* [Page text]
Monday, March 12, 2012

Kansas City in the Early '30s, Part 2

On Big Joe Turner and Pete Johnson:

“I didn’t actually get to Kansas City until late March or early April [1936]…and I’ll never forget the first night. I went to the [Reno Club]. Basie had a show at eight o’clock at night, eight p.m. to four a.m. They did three shows a night. There were about four chorus girls, there was a whorehouse upstairs….

“So there I was at eight o’clock and I stayed until four that night. Then afterwards Basie said to me, ‘Come on, John, I’m gonna take you to the Sunset.’ I had never heard Pete [Johnson] and Joe [Turner] at that time. Joe Turner was singing at the bar and Pete was in the back room playing, and while Pete was playing Joe would be singing. A room apart, and it was unbelievable. Joe’s invention was just endless. One blues could take a good half hour or forty minutes if it was slow and twenty minutes if it was fast…. He was just marvelous….”

— John Hammond, Goin’ to Kansas City

“Sometimes I used to go by and listen to Joe Turner singing the blues. The first time I met Joe he was working on Independence Avenue. He was the bartender  down there in a basement joint where they used to serve whiskey by the dipper. Big Joe was the singing bartender. He would sing his numbers right behind the bar while he was mixing drinks. He’d be hollering the blues and dipping that good taste, and also taking special care of all the cats he knew. He was in charge of that whole basement down there.

“Later on, he was working for Piney Brown at Piney Brown’s Sunset on Twelfth Street with Pete Johnson, playing piano with Murl Johnson, and sometimes Baby Lovett on drums. And they were something. When I heard him that first time, I said to myself, Jesus, I never heard nothing like this guy. He was the blues singer in that town. Anybody who came to Kansas City talking about singing some blues had to go listen to him.”

* [Set tasks]
1. Sum up the Kansas City piece in two sentences.
2. Translate this sentence from the Kansas City piece into Spanish: "Joe Turner was singing at the bar and Pete was in the back room playing, and while Pete was playing Joe would be singing."
3. Proceed with the Kansas City piece from where it stops.

Part of a data file
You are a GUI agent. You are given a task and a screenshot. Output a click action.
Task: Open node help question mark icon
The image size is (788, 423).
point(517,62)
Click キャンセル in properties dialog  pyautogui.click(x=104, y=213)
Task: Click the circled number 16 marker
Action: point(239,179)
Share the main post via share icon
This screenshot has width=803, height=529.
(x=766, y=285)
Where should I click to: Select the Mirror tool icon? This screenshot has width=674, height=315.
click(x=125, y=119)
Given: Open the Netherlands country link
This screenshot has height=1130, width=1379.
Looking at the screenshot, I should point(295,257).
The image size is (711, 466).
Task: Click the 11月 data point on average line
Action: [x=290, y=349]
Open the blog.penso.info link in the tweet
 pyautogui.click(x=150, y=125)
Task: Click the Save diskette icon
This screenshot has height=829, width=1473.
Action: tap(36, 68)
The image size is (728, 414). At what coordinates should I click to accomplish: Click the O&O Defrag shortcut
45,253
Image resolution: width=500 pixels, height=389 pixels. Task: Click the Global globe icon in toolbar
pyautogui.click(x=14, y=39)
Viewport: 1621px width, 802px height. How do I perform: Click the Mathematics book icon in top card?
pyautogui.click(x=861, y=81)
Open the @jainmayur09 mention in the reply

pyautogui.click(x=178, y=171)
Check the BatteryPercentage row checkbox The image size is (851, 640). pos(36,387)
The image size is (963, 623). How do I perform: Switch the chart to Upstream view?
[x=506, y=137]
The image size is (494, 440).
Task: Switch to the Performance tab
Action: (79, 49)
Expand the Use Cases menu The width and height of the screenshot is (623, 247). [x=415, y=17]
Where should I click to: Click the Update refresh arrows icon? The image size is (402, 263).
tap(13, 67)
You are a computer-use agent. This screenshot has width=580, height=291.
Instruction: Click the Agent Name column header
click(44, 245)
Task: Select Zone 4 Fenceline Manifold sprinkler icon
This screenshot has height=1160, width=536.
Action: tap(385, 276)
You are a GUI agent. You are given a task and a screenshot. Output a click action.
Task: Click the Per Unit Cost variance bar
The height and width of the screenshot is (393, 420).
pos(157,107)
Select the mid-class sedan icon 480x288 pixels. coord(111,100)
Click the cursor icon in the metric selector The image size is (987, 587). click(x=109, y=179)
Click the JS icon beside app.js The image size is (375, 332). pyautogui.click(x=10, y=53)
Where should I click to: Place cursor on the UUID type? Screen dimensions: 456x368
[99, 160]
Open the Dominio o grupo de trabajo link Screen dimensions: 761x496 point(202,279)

* [Answers below]
1. In a passage credited to John Hammond, he recalls arriving in Kansas City in 1936, spending his first night at the Reno Club, where Basie put on three shows a night, and then going with Basie to the Sunset to hear Pete Johnson play while Joe Turner sang, with one blues lasting as long as forty minutes. A second account describes Joe Turner as a singing bartender in a basement joint on Independence Avenue who later worked at Piney Brown's Sunset on Twelfth Street with Pete Johnson, and calls him the blues singer in that town.

2. Joe Turner cantaba en la barra y Pete tocaba en el cuarto del fondo, y mientras Pete tocaba, Joe cantaba.

3.
— Count Basie, Good Morning Blues

“The first time I came to Kansas City I’d never been exposed to anything like was happening then. Joe Turner and Pete Johnson and [drummer] Murl Johnson were working together [and] I would go down…the street and listen to Joe sing.

“I had no idea that sometimes he’d be making up the words as he’d go along. The thing that really amazed me was that Joe would keep singing for thirty or forty minutes straight through…. Between times he’d tell Pete to roll ’em [play a boogie-woogie piano solo], and Pete would roll ’em on the piano for maybe ten minutes, then Joe would come back [and] sing ten or fifteen minutes. You know, they’d play one tune and it’d last forty-five, fifty minutes and that was the set. A one-tune set…. I’d never seen anything like that.

“I didn’t know when to go to bed. I was afraid I’d miss something.”

— Jay McShann, Goin’ to Kansas City

On Count Basie and Andy Kirk:

“Basie’s band built up their popularity on socializing. I mean the big following they had in and around Kansas City. But that whole band didn’t believe in going out with steady black people. They’d head straight for the pimps and prostitutes and hang out with them. Those people were like a great advertisement for Basie. They didn’t dig Andy Kirk. They said he was too uppity. But Basie was down there, lying in the gutter, getting drunk with them. He’d have patches on his pants and everything. All of his band was like that.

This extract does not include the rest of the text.